Exercise description: Please copy out the entries below exactly, beginning with the line that contains "Alle Marken (211, 212)" and ending with the line that contains "How to integrate", and include nothing outside that span.

[Dataset entries]
##############################

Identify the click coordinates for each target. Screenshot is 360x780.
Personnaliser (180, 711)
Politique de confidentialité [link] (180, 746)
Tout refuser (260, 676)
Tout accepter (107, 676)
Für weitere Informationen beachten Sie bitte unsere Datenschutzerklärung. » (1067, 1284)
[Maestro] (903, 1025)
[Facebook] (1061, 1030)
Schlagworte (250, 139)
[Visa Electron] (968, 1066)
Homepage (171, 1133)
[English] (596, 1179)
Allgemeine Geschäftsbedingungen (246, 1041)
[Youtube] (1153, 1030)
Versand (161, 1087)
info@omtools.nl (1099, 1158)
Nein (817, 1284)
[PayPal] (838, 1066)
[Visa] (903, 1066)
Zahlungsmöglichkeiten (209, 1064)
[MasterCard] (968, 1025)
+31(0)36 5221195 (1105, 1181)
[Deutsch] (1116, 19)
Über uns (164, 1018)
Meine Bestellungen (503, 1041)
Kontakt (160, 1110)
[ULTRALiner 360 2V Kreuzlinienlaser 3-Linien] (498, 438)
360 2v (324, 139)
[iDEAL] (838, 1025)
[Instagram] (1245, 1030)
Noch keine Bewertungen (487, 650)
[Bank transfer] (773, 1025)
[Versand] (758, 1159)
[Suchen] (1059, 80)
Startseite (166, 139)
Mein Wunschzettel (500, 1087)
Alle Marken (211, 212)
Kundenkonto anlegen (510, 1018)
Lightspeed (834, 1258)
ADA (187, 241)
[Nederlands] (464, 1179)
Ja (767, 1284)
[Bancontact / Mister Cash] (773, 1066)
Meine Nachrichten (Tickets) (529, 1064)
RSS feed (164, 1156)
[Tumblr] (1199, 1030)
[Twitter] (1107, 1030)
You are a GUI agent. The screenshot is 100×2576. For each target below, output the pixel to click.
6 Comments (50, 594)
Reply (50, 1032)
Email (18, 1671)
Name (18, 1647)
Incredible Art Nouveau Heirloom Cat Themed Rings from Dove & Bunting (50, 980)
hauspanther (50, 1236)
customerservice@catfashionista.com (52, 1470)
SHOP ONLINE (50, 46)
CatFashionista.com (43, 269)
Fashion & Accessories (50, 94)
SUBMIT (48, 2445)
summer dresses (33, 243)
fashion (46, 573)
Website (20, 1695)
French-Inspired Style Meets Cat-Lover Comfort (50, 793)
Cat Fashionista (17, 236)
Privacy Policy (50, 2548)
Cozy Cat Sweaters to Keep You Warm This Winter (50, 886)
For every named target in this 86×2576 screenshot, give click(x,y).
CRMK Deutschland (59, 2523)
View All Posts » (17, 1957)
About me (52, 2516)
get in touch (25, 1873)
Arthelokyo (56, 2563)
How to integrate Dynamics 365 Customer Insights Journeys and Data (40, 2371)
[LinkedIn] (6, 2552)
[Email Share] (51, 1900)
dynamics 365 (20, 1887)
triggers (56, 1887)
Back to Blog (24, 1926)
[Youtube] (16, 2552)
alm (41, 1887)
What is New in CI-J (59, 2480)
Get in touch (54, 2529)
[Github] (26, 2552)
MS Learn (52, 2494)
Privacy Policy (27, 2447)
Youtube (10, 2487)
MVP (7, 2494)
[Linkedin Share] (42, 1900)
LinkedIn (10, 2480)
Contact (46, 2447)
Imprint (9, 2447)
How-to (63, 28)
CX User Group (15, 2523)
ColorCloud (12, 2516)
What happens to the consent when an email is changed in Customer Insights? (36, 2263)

##############################

Result of the exercise:
Alle Marken (211, 212)
Kundenkonto anlegen (510, 1018)
Lightspeed (834, 1258)
ADA (187, 241)
[Nederlands] (464, 1179)
Ja (767, 1284)
[Bancontact / Mister Cash] (773, 1066)
Meine Nachrichten (Tickets) (529, 1064)
RSS feed (164, 1156)
[Tumblr] (1199, 1030)
[Twitter] (1107, 1030)
You are a GUI agent. The screenshot is 100×2576. For each target below, output the pixel to click.
6 Comments (50, 594)
Reply (50, 1032)
Email (18, 1671)
Name (18, 1647)
Incredible Art Nouveau Heirloom Cat Themed Rings from Dove & Bunting (50, 980)
hauspanther (50, 1236)
customerservice@catfashionista.com (52, 1470)
SHOP ONLINE (50, 46)
CatFashionista.com (43, 269)
Fashion & Accessories (50, 94)
SUBMIT (48, 2445)
summer dresses (33, 243)
fashion (46, 573)
Website (20, 1695)
French-Inspired Style Meets Cat-Lover Comfort (50, 793)
Cat Fashionista (17, 236)
Privacy Policy (50, 2548)
Cozy Cat Sweaters to Keep You Warm This Winter (50, 886)
For every named target in this 86×2576 screenshot, give click(x,y).
CRMK Deutschland (59, 2523)
View All Posts » (17, 1957)
About me (52, 2516)
get in touch (25, 1873)
Arthelokyo (56, 2563)
How to integrate Dynamics 365 Customer Insights Journeys and Data (40, 2371)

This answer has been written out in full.